Deve o ensino privado português concorrer em paridade com a Escola Pública no acesso aos fundos do estado? Desconsiderando a natureza e objectivo privado de uma empresa, que deveria viver das quotas dos seus associados, convém desmontar o discurso da suposta qualidade de um sistema que é externo ao Estado (muitas vezes depende de outro Estado) e nunca soube sobreviver pelos próprios meios enquanto reclama direitos e privilégios. Não existe melhor exemplo do que a conduta de uma das mais exclusivistas e régias famílias do planeta: A Família Imperial do Japão.
Longe vão os tempos em que as Famílias Reais procuravam tutores privados ou escolas exclusivas para orientar a educação dos herdeiros do Trono. Os tempos mudaram e a qualidade e diversidade da Escola Pública têm mais para oferecer do que os antigos colégios internos.
O Caso Japonês
“A família imperial [do Japão] não procura a mudança, não é suposto(…) a Família Imperial ajusta-se à situação do país e procura reflectir os valores dos japoneses do seu tempo”, afirmaria Shinji Yamashita, antigo oficial da agência de comunicação da Casa Imperial do Japão, sobre a entrada do herdeiro - Príncipe Hisahito de 6 anos - numa escola primária pública.
O caso japonês é particularmente importante na avaliação dos novos tempos, não só devido ao contexto histórico que a Monarquia do Japão assume nos japoneses, afinal o Imperador não é visto como uma pessoa normal mas mais como um semi-deus, mas também pelo facto de o ensino ter um valor muito elevado que contrasta largamente com a leveza que lhe é atribuído pela sociedade ocidental.
Frequentar a escola primária, desprovido de títulos honoríficos, irá ajudá-lo a se preparar para a vida como um símbolo tanto do Estado como da unidade do povo japonês. “Queremos que ele gradualmente aprenda a levar uma vida social adequada à medida que avança [através do ensino primário, Liceu e Universidade].” Principe Akishino
O caso Europeu
O Caso europeu ainda é um processo de transição. Entre as Casas Reais mais tradicionais que mantêm o percurso académico longe do sistema público como o caso Inglês e de Espanha, noutras Monarquias o caso começa agora a ser o oposto, como o caso da Dinamarca e Holanda. Em ambos os casos parece haver uma forte relação entre o prestígio e o peso que o sistema de ensino privado têm na Economia dos respectivos países que secundariza o papel da educação como factor de unidade cultural. No caso da Noruega a retirada dos jovens herdeiros do sistema público de ensino foi visto pela sociedade como uma desvalorização do sistema e um desvio dos valores defendidos pelos noruegueses.

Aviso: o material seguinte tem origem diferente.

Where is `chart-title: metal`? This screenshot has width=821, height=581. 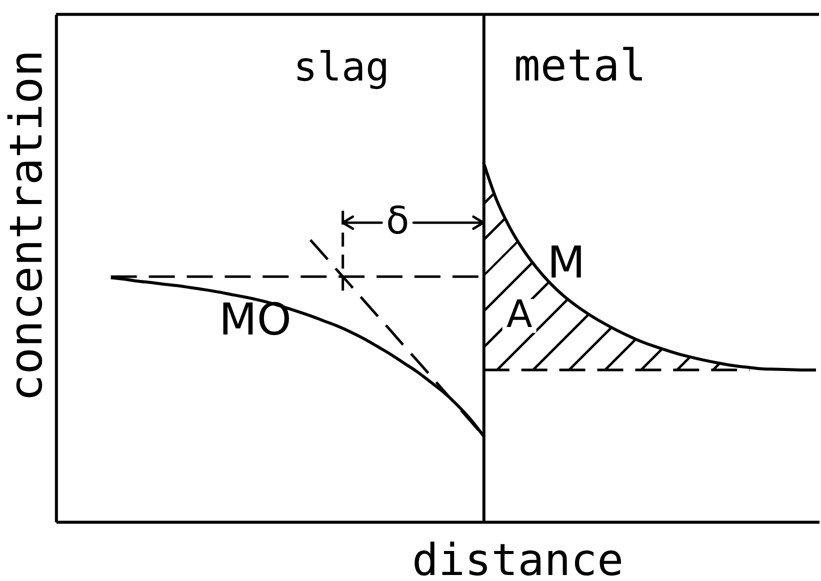 chart-title: metal is located at coordinates (580, 66).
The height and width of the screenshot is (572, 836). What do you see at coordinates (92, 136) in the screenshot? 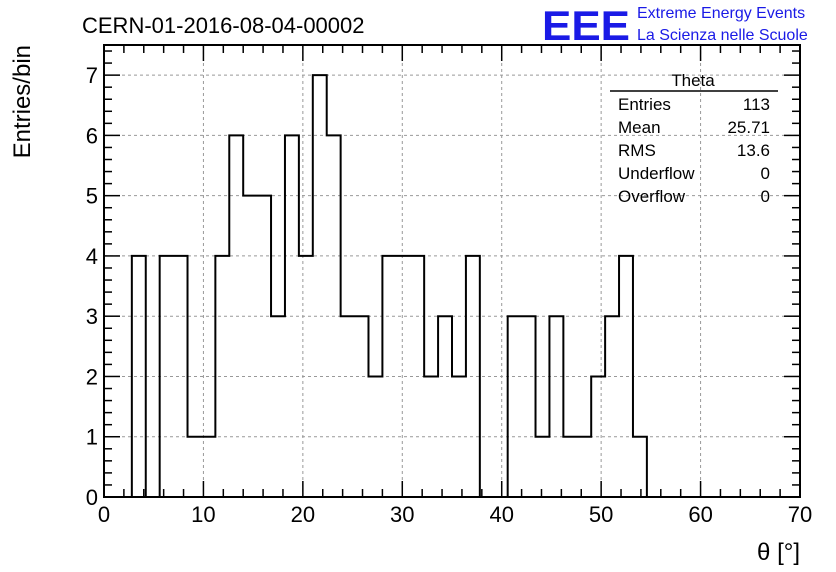
I see `y-tick-label: 6` at bounding box center [92, 136].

É dificil defender uma suposta maior qualidade do ensino privado quando a maioria dos prémios Nobel ensina e foi formada no sistema público de ensino dos respectivos países. A grande vantagem para o caso dos descendentes de Famílias Reais residiria em grande parte na convivência com outros membros de Casas Reais ou futuros membros proeminentes das respectivas sociedades, o que no caso Inglês é especialmente relevante face à importância de manter a unidade do império colonial com elites locais formadas em colégios privados ingleses.
A Escola como factor de unidade social
A Universidade de Coimbra foi o principal pilar da unidade do Império português porque todos os futuros dirigentes conviveram naquele espaço à beira do Mondego, é a este facto que podemos aludir quando se discute a estranha unidade social do Brasil face ao retalho de pequenas nações que formavam o antigo império de Espanha, afinal haviam várias universidades, cada uma seguindo uma abordagem diferente aos novos tempos. Entre escolas privadas (que vão do modelo empresarial a escolas para alunos naturais de outros países), corporativas (como o caso da UC) , semi-privadas (como o caso de colégios militares) ou religiosas a Escola Pública surge como a única que tem o meios, capacidade e aspiração natural para defender os valores primordiais da sociedade sem atender a este ou aquele interesse de um pequeno grupo dentro da sociedade, ou noutros casos interesses minoritários externos à própria sociedade.
Foi este motivo que levou a geração de 1850 a criar de raiz um sistema de ensino público que chegasse a toda a população. O Portugal do séc XIX percebia que a literacia e a cultura eram essenciais para qualquer sociedade ganhar relevância e prosperidade e o projecto foi largamente consolidado nos anos seguinte e com outros regimes que sabiam que a Portugalidade começava cedo e com a aprendizagem da Língua comum, por todos.
A Escola Pública, é talvez, o maior legado que a Monarquia Constitucional deixou para o Portugal do séc XX. Ao contrário de territórios, glória e riqueza, consumidos pelo tempo, ganância e morte, passíveis de extorsão e divisão, o património cultural não se extingue nem é passível de ser conquistado. Os novos castelos de Portugal são as escolas.